🤖 AI Summary
Unified multimodal models often exhibit a "pseudo-unification" phenomenon due to insufficient synergy between language reasoning and image generation. This work proposes an information-theoretic joint probing framework to systematically analyze, from an internal model perspective, the input encoding and output generation processes across ten representative architectures. The analysis reveals that asymmetric modality encoding and fragmented response patterns are the root causes of pseudo-unification. The study demonstrates that parameter sharing alone is insufficient for genuine unification; instead, maintaining consistent cross-modal information flow is critical. Notably, even compact models equipped with contextual prediction mechanisms can achieve stronger reasoning-driven image generation, challenging the assumption that scale alone dictates performance.
📝 Abstract
Unified multimodal models (UMMs) were designed to combine the reasoning ability of large language models (LLMs) with the generation capability of vision models. In practice, however, this synergy remains elusive: UMMs fail to transfer LLM-like reasoning to image synthesis and exhibit divergent response behaviors.
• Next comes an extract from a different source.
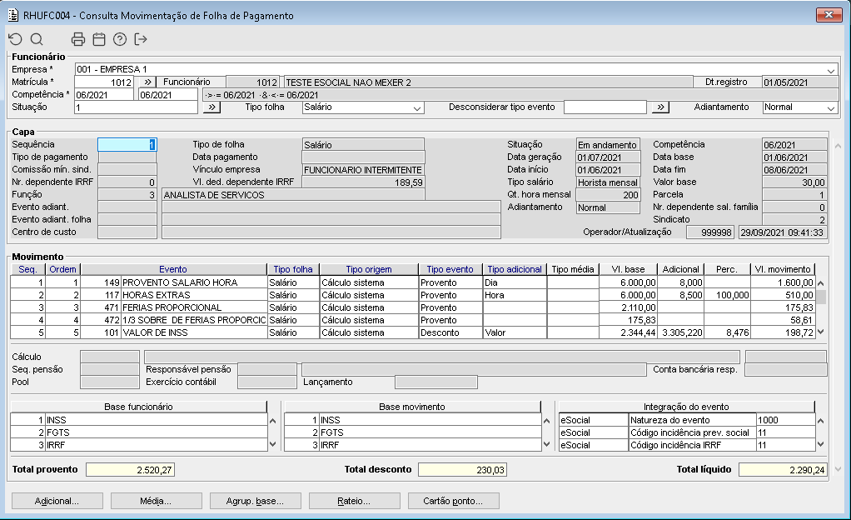This screenshot has width=851, height=520.
Task: Click the Cartão ponto... button
Action: [454, 501]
We term this phenomenon pseudo-unification. Diagnosing its internal causes is important, but existing probing methods either lack model-internal insight or ignore prompt-response dependencies. To address these limitations, we propose an information-theoretic probing framework that jointly analyzes how UMMs encode inputs and generate outputs. Applied to ten representative UMMs, our framework reveals that pseudo-unification stems from a dual divergence: (i) Modality-Asymmetric Encoding, where vision and language follow different entropy trajectories, and (ii) Pattern-Split Response, where text generation exhibits high-entropy creativity while image synthesis enforces low-entropy fidelity. Only models that unify both sides (e.g., via contextual prediction) achieve more genuine unification, enabling stronger reasoning-based text-to-image generation even with fewer parameters. Our work provides the first model-internal probing of unification, demonstrating that real multimodal synergy requires consistency in information flow, not just shared parameters.